When I think about how I'd define a "good day," several pieces have to fall into place.
First, I need to feel good — healthy and whole. I need to be happy with my appearance. I need to eat pretty good food. And most importantly, I need to be productive. If I don't outright slay my to-do list, I must at least make a respectable dent.
A good day often includes small treats or surprises — new sweater, incredible dinner, favorite tv show, fabulous weather. It doesn't need to be extravagant; it just needs to make me happy.
Ultimately, I define a good day as a day that pleased me.
And that is completely wrong.
It's breathtakingly selfish, really. That's exactly the thing an unbeliever would say. Paul Tripp reminded me of this sucker-punching truth in his daily devotional, New Morning Mercies.
"I am still tempted to assess the 'good' of a day by whether it pleased me versus whether I pleased God and was loving toward others."
A good day shouldn't be about whether I was happy. It should be about whether I made God happy.
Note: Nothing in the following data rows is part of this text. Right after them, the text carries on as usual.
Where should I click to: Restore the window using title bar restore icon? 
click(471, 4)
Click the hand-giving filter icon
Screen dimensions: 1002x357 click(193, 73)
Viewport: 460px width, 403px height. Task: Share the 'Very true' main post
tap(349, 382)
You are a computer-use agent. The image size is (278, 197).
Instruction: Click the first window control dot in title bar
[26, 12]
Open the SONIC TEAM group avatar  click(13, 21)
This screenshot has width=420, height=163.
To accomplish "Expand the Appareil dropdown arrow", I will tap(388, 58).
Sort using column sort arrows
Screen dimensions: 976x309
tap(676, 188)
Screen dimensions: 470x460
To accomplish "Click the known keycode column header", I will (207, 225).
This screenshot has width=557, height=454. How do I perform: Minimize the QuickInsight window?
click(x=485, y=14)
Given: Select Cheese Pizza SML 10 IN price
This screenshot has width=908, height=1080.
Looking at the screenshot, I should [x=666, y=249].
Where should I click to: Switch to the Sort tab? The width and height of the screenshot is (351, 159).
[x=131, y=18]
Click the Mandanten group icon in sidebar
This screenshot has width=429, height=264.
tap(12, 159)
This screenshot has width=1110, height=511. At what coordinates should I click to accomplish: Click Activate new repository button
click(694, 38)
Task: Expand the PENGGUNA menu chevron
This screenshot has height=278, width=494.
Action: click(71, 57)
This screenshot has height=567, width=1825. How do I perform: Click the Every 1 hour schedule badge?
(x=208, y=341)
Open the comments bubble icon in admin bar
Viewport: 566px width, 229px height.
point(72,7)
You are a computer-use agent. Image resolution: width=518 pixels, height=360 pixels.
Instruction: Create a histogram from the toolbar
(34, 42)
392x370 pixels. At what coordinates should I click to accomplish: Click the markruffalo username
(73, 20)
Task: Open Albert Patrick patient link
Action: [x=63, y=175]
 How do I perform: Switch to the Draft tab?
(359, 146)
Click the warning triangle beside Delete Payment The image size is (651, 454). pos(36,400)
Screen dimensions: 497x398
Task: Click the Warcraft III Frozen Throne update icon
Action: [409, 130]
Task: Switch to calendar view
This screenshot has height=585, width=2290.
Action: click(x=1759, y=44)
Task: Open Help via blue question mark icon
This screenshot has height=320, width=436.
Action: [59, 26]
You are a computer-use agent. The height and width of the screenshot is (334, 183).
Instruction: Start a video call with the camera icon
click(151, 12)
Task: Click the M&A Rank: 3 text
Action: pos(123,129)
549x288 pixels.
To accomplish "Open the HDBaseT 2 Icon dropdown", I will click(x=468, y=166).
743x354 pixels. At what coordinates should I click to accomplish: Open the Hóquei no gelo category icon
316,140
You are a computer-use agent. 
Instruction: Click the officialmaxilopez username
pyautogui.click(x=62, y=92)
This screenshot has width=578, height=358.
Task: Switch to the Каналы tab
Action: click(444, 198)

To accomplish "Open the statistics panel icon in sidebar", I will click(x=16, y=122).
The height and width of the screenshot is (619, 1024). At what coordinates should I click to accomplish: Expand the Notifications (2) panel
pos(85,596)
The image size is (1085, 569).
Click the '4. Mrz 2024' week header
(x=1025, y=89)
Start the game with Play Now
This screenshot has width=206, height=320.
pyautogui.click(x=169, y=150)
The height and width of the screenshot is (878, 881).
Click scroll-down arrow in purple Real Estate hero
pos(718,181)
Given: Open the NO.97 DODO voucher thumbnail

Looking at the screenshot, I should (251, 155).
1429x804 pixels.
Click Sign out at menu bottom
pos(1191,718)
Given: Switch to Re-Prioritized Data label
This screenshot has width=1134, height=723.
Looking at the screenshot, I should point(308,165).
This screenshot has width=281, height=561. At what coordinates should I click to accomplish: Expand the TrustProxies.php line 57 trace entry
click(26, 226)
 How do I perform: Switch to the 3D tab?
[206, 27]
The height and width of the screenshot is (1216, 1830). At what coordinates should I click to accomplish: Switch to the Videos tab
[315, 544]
This morning I read 2 Kings 17-18, the devastating account of Israel's capture and exile. Again and again the author reinforced the stark truth: this was Israel's fault. They were entrenched in idolatry and had turned their backs on the Lord. This was judgment, punishment for their wicked ways.
This is how the author summed up Israel's sin: "They neither listened nor obeyed" (2 Kings 18:12).
For a Christian to have the best day ever, there doesn't need to be great food or great television. They simply need to listen and obey. They need to shift the focus from pleasing themselves to pleasing God. They must serve others, not themselves.
I need to remember this today, as I stare down my to-do list, as I make decisions on how to use my time, as I think about others. And I need to ask myself these two questions: Will I listen to God? Will I obey God?
Because that's how I'll have a good day.